Description of the task — Reproduce each of the rows below word for word, keeping them in the same order.

(Rows from a pointing dataset)
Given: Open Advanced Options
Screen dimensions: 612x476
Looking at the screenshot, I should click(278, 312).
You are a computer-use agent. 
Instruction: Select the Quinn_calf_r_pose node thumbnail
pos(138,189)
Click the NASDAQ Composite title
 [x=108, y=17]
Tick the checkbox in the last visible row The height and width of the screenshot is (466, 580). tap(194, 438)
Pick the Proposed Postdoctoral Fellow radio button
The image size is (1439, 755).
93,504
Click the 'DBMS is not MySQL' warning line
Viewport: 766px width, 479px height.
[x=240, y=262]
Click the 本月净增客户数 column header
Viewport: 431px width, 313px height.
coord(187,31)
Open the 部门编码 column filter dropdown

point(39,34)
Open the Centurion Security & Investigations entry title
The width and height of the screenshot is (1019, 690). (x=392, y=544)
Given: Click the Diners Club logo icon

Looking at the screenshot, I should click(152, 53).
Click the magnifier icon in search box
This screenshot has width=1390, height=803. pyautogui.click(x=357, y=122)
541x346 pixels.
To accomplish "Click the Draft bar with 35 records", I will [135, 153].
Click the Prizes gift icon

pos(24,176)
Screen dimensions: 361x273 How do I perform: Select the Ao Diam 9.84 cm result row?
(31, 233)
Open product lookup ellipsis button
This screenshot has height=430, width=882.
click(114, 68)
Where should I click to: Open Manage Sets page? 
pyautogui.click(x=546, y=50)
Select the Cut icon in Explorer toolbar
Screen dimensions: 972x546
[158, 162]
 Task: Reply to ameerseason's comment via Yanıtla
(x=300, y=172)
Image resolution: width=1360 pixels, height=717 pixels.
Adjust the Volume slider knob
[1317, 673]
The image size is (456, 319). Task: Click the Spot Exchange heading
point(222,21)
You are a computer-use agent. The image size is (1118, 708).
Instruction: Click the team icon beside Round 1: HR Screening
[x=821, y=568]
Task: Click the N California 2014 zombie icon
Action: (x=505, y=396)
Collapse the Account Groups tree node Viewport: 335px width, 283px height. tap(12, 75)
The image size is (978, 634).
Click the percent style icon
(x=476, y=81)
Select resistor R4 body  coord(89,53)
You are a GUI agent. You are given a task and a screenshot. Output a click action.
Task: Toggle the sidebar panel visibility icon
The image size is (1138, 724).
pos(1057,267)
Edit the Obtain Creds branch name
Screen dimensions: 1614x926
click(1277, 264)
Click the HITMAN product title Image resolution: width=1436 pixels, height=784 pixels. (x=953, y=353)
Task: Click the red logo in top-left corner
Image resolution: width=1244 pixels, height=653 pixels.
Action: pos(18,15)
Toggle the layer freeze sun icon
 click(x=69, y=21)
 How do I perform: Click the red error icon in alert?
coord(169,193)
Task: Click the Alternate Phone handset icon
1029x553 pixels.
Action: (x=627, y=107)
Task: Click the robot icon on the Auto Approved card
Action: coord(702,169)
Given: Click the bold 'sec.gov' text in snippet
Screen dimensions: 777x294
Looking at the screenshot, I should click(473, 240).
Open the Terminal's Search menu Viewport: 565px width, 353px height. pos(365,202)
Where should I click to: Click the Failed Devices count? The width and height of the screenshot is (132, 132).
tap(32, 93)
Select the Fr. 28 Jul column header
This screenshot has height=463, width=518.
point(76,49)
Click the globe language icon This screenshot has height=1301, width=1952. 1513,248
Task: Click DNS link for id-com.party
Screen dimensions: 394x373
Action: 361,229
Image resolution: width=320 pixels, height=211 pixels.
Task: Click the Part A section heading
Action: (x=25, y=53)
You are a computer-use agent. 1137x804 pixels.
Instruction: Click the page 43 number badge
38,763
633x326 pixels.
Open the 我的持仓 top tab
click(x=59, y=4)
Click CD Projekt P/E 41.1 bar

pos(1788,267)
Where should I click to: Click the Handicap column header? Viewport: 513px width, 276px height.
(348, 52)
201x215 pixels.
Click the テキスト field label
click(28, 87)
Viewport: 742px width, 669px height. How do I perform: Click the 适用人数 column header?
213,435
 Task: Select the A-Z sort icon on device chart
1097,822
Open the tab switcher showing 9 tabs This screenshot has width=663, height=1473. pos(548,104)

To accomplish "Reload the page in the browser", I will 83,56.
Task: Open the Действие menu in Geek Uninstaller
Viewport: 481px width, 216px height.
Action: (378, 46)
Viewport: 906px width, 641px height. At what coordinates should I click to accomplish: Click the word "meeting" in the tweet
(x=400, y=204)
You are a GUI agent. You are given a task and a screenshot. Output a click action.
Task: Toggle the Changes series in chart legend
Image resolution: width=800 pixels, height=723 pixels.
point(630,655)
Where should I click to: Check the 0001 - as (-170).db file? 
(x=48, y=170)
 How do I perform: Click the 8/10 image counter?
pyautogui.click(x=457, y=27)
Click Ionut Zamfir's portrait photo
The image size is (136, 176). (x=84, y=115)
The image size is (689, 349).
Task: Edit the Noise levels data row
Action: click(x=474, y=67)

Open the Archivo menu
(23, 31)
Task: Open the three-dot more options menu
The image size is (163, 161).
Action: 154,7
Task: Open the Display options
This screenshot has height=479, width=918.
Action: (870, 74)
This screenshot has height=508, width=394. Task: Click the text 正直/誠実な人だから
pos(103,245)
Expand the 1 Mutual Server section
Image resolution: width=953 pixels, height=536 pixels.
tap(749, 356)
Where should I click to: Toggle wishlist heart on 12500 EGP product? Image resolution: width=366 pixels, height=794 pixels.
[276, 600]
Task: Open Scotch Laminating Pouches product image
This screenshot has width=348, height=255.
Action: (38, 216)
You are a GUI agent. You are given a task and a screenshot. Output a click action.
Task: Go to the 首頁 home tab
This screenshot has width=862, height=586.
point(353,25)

Result for this task —
Given: Open Advanced Options
Screen dimensions: 612x476
Looking at the screenshot, I should click(278, 312).
You are a computer-use agent. 
Instruction: Select the Quinn_calf_r_pose node thumbnail
pos(138,189)
Click the NASDAQ Composite title
 [x=108, y=17]
Tick the checkbox in the last visible row The height and width of the screenshot is (466, 580). tap(194, 438)
Pick the Proposed Postdoctoral Fellow radio button
The image size is (1439, 755).
93,504
Click the 'DBMS is not MySQL' warning line
Viewport: 766px width, 479px height.
[x=240, y=262]
Click the 本月净增客户数 column header
Viewport: 431px width, 313px height.
coord(187,31)
Open the 部门编码 column filter dropdown

point(39,34)
Open the Centurion Security & Investigations entry title
The width and height of the screenshot is (1019, 690). (x=392, y=544)
Given: Click the Diners Club logo icon

Looking at the screenshot, I should click(152, 53).
Click the magnifier icon in search box
This screenshot has width=1390, height=803. pyautogui.click(x=357, y=122)
541x346 pixels.
To accomplish "Click the Draft bar with 35 records", I will [135, 153].
Click the Prizes gift icon

pos(24,176)
Screen dimensions: 361x273 How do I perform: Select the Ao Diam 9.84 cm result row?
(31, 233)
Open product lookup ellipsis button
This screenshot has height=430, width=882.
click(114, 68)
Where should I click to: Open Manage Sets page? 
pyautogui.click(x=546, y=50)
Select the Cut icon in Explorer toolbar
Screen dimensions: 972x546
[158, 162]
 Task: Reply to ameerseason's comment via Yanıtla
(x=300, y=172)
Image resolution: width=1360 pixels, height=717 pixels.
Adjust the Volume slider knob
[1317, 673]
The image size is (456, 319). Task: Click the Spot Exchange heading
point(222,21)
You are a computer-use agent. The image size is (1118, 708).
Instruction: Click the team icon beside Round 1: HR Screening
[x=821, y=568]
Task: Click the N California 2014 zombie icon
Action: (x=505, y=396)
Collapse the Account Groups tree node Viewport: 335px width, 283px height. tap(12, 75)
The image size is (978, 634).
Click the percent style icon
(x=476, y=81)
Select resistor R4 body  coord(89,53)
You are a GUI agent. You are given a task and a screenshot. Output a click action.
Task: Toggle the sidebar panel visibility icon
The image size is (1138, 724).
pos(1057,267)
Edit the Obtain Creds branch name
Screen dimensions: 1614x926
click(1277, 264)
Click the HITMAN product title Image resolution: width=1436 pixels, height=784 pixels. (x=953, y=353)
Task: Click the red logo in top-left corner
Image resolution: width=1244 pixels, height=653 pixels.
Action: pos(18,15)
Toggle the layer freeze sun icon
 click(x=69, y=21)
 How do I perform: Click the red error icon in alert?
coord(169,193)
Task: Click the Alternate Phone handset icon
1029x553 pixels.
Action: (x=627, y=107)
Task: Click the robot icon on the Auto Approved card
Action: coord(702,169)
Given: Click the bold 'sec.gov' text in snippet
Screen dimensions: 777x294
Looking at the screenshot, I should click(473, 240).
Open the Terminal's Search menu Viewport: 565px width, 353px height. pos(365,202)
Where should I click to: Click the Failed Devices count? The width and height of the screenshot is (132, 132).
tap(32, 93)
Select the Fr. 28 Jul column header
This screenshot has height=463, width=518.
point(76,49)
Click the globe language icon This screenshot has height=1301, width=1952. 1513,248
Task: Click DNS link for id-com.party
Screen dimensions: 394x373
Action: 361,229
Image resolution: width=320 pixels, height=211 pixels.
Task: Click the Part A section heading
Action: (x=25, y=53)
You are a computer-use agent. 1137x804 pixels.
Instruction: Click the page 43 number badge
38,763
633x326 pixels.
Open the 我的持仓 top tab
click(x=59, y=4)
Click CD Projekt P/E 41.1 bar

pos(1788,267)
Where should I click to: Click the Handicap column header? Viewport: 513px width, 276px height.
(348, 52)
201x215 pixels.
Click the テキスト field label
click(28, 87)
Viewport: 742px width, 669px height. How do I perform: Click the 适用人数 column header?
213,435
 Task: Select the A-Z sort icon on device chart
1097,822
Open the tab switcher showing 9 tabs This screenshot has width=663, height=1473. pos(548,104)

To accomplish "Reload the page in the browser", I will 83,56.
Task: Open the Действие menu in Geek Uninstaller
Viewport: 481px width, 216px height.
Action: (378, 46)
Viewport: 906px width, 641px height. At what coordinates should I click to accomplish: Click the word "meeting" in the tweet
(x=400, y=204)
You are a GUI agent. You are given a task and a screenshot. Output a click action.
Task: Toggle the Changes series in chart legend
Image resolution: width=800 pixels, height=723 pixels.
point(630,655)
Where should I click to: Check the 0001 - as (-170).db file? 
(x=48, y=170)
 How do I perform: Click the 8/10 image counter?
pyautogui.click(x=457, y=27)
Click Ionut Zamfir's portrait photo
The image size is (136, 176). (x=84, y=115)
The image size is (689, 349).
Task: Edit the Noise levels data row
Action: click(x=474, y=67)

Open the Archivo menu
(23, 31)
Task: Open the three-dot more options menu
The image size is (163, 161).
Action: 154,7
Task: Open the Display options
This screenshot has height=479, width=918.
Action: (870, 74)
This screenshot has height=508, width=394. Task: Click the text 正直/誠実な人だから
pos(103,245)
Expand the 1 Mutual Server section
Image resolution: width=953 pixels, height=536 pixels.
tap(749, 356)
Where should I click to: Toggle wishlist heart on 12500 EGP product? Image resolution: width=366 pixels, height=794 pixels.
[276, 600]
Task: Open Scotch Laminating Pouches product image
This screenshot has width=348, height=255.
Action: (38, 216)
You are a GUI agent. You are given a task and a screenshot. Output a click action.
Task: Go to the 首頁 home tab
This screenshot has width=862, height=586.
point(353,25)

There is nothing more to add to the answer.